Diabetes mellitus não-insulinodependente
(do tipo II) do adulto em indivíduos que não podem estabilizar sua glicemia
adequadamente mediante dieta, exercício físico e diminuição de peso.
Posologia.
A dose inicial aconselhada é de 1 mg
uma única vez por dia. Essa dose pode ser aumentada gradualmente segundo os
seguintes incrementos: 2 mg, 3 mg, 4 mg, 6 mg e 8 mg. A ingestão da medicação
deve ser realizada imediatamente antes do café da manhã ou, em caso de não
tomar café da manhã, antes da primeira refeição principal. É importante não
suprimir refeições depois de ter recebido o fármaco quando a resposta ao mesmo
diminui. É necessário lembrar que poderia ser necessário um ajuste posológico
naqueles pacientes que variam seu peso ou estilo de vida.
Reações adversas.
São as comuns para outras
sulfonilureias: cefaleia, rash cutâneo, prurido, urticária, astenia,
sonolência, depressão, náuseas, vômitos, tremores, confusão, transtornos do
sono ou da visão, tonturas, diarreia, colestase, icterícia. Pode causar
hipoglicemia prolongada e severa com sinais neurológicos, respiração
superficial, bradicardia, colapso vascular e coma similares a um ictus
cerebral. Em casos isolados pode-se observar vasculite alérgica ou
hipersensibilidade da pele à luz.
Precauções.
Sob certas circunstâncias podem
apresentar-se casos isolados de trombocitopenia, leucopenia, anemia hemolítica,
insuficiência hepática com colestase e icterícia, por isso a necessidade de
realizar controles humorais periódicos do funcionamento hemático e hepático. A
capacidade de reação pode estar afetada devido a uma hiperglicemia ou
hipoglicemia especialmente para conduzir veículos ou maquinarias perigosas.

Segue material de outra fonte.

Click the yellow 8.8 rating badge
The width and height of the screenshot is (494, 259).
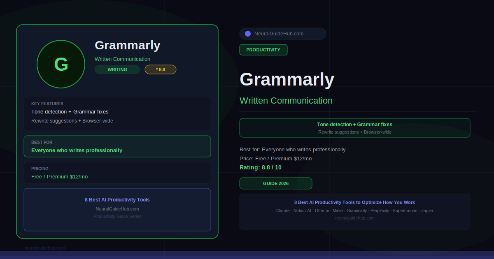[161, 69]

Durante a gravidez os pacientes devem substituir o tratamento por insulina.
Interações.
A ingestão de álcool tanto aguda como
crônica pode aumentar ou diminuir a ação hipoglicemiante do fármaco. O efeito
hipoglicemiante pode ser potencializado se forem associados IMAO, IECA,
fibratos, fluoxetina, miconazol, quinolonas, pirazolonas, tetraciclina,
salicilatos, cloranfenicol, probenicida, sulfonamidas, esteroides anabólicos e
hormônios sexuais masculinos. A associação com os seguintes fármacos pode
diminuir o efeito hipoglicemiante e aumentar a glicemia: diuréticos,
barbitúricos, corticosteroides, adrenalina, fenitoína, anti-histamínicos H
2, betabloqueadores, clonidina, glucagon, laxantes, estrogênios,
progestagênios, ácido nicotínico, fenotiazinas, rifampicina e acetazolamida.
Contraindicações.
Diabetes mellitus insulinodependente
(do tipo I). Cetoacidose diabética. Pré-coma ou coma diabético. Antecedentes de
hipersensibilidade ao fármaco ou às sulfoniluréias em geral. Gravidez e
lactação. Sepsia grave em diabéticos.